En effet, le contrôle Qualité consistait à faire une évaluation des produits à la fin du processus de fabrication afin de confronter leur conformité au résultat (théorique ou expérimental initial) escompté. On pouvait alors tolérer une marge d’erreur (ou d’efficacité) à un certain pourcentage. C’est cette démarche et ce principe qui continue à être appliqué dans la pharmacologie pour donner  les autorisations de mise sur le marché (AMM) des médicaments.

Le TQC est intervenu plus tard dans l’industrie et vise le zéro défaut dans les produits à la fin du processus, sous peine de voir retirer tout le lot. La conséquence fatale étant une perte sèche  au bout du compte en cas de défaut constater (même un seul cas).

Pour éviter ces risques d’échec ex-post et de pertes sèches, la démarche d’Assurance Qualité anticipe le contrôle et l’inclut tout au long le processus du début à la fin, afin de garantir la qualité des produits (extrants). La méthode consiste donc à contrôler chaque étape du processus dans plusieurs dimensions, notamment : (a) le système et les acteurs ; (b) l’environnement de mise en œuvre ; (c) les outils et méthodes/le processus ; (d) les extrants intermédiaires/produits

[2] Plan élaboré par le MINMIDT en 2018

[3] Un premier tronçon de 60 km sur les 240 a été livré mais peu exploitable.

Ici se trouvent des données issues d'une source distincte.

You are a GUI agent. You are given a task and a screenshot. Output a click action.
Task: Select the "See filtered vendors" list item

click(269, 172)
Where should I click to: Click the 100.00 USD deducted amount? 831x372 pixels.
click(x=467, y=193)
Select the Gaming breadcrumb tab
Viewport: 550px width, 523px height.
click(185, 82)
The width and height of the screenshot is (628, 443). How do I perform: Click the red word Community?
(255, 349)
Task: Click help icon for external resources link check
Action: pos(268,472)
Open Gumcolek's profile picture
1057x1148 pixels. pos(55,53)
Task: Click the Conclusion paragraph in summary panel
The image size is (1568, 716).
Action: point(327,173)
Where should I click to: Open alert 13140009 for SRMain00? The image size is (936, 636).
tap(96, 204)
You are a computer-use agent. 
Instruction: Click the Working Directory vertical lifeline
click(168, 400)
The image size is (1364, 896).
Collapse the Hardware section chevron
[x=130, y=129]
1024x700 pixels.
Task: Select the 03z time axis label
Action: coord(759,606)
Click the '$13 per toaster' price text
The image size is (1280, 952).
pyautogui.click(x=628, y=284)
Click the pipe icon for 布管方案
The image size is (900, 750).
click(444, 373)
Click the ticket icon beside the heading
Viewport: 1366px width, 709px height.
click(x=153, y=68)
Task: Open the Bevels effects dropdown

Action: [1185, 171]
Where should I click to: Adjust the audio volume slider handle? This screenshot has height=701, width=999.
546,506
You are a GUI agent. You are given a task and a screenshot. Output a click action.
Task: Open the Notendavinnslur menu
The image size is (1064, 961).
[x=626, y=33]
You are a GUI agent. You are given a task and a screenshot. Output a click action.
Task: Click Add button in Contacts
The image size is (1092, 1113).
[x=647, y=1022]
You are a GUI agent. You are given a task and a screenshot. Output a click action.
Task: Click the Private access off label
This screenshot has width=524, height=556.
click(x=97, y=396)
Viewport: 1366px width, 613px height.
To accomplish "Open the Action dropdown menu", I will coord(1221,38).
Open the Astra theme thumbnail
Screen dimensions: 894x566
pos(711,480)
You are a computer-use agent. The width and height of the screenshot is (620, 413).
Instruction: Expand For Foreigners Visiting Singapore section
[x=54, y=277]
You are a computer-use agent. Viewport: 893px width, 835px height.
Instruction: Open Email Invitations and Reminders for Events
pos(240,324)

[4] Les finitions pour mise en service se poursuivent

[5] Un débat à travers les médias locaux courant février 2022 sur les propos du Ministre Issa Tchiroma Bakari à propos du choix des filières scientifiques et technologies par rapport aux humanités.

[6] Université Technologie de Garoua !? Université scientifique d’Ebolowa !? À l’instar du M.I.T

[7] Cf.P.181./Matrice d’actions prioritaires.